Sebuah koperasi memerlukan modal, anggota yang aktif, pengurus yang memiliki kapasitas usaha, rantai pasok, produk yang dibutuhkan masyarakat, serta pasar yang jelas. Tanpa itu semua, gedung yang mahal dibangun berisiko hanya menjadi simbol keberhasilan administratif.
Penyewaan untuk badminton atau resepsi dapat menjadi solusi sementara. Tetapi ia tidak boleh berubah menjadi tujuan akhir.
Sebab, jika gedung Koperasi Merah Putih lebih sering dipakai untuk acara warga ketimbang melayani kebutuhan anggota dan menjalankan usaha koperasi, maka persoalan sesungguhnya belum selesai.

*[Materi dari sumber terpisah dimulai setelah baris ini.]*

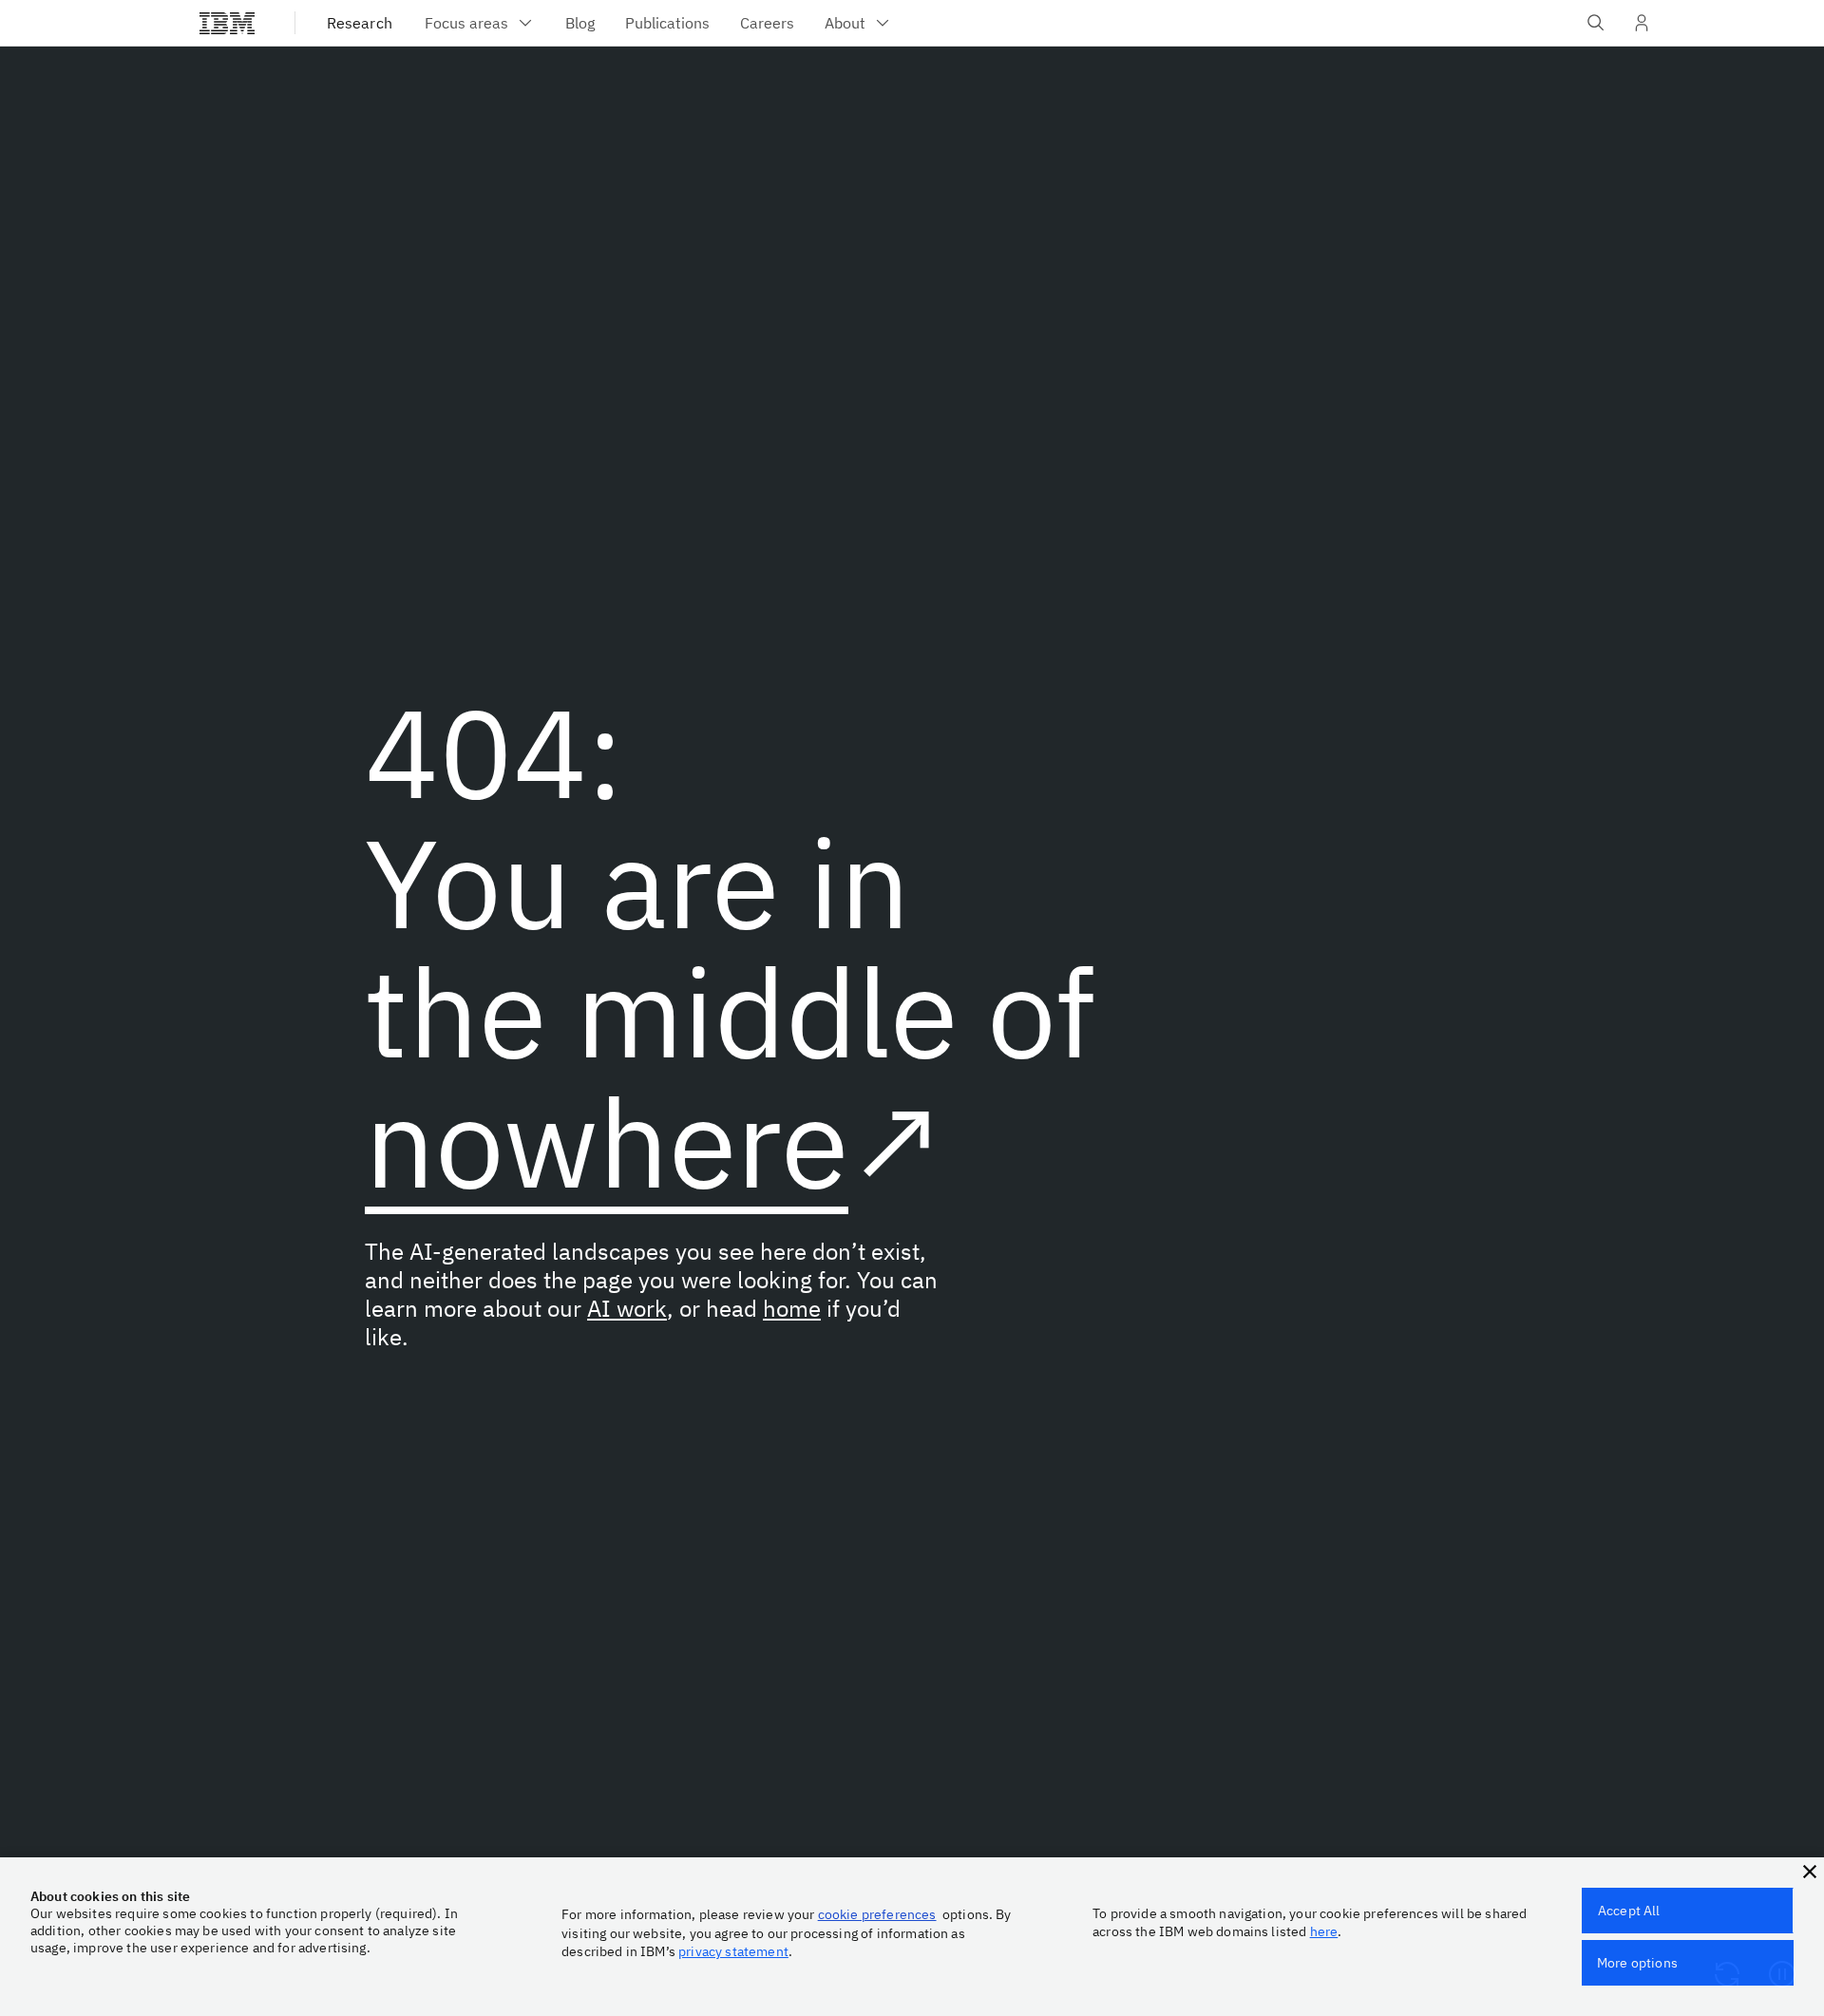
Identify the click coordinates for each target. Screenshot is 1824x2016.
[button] (1809, 1871)
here (1324, 1931)
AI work (627, 1308)
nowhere (606, 1141)
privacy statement (733, 1951)
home (792, 1308)
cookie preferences (877, 1914)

Gedung telah berdiri. Listrik telah menyala. Namun, yang paling penting justru apakah roda ekonomi di dalamnya sudah bergerak.
Di Jawa Tengah, pekerjaan berikutnya bukan lagi sekadar mengejar berapa banyak bangunan yang selesai. Tantangannya adalah membuat ribuan pintu koperasi itu benar-benar terbuka untuk usaha, anggota, dan masyarakat.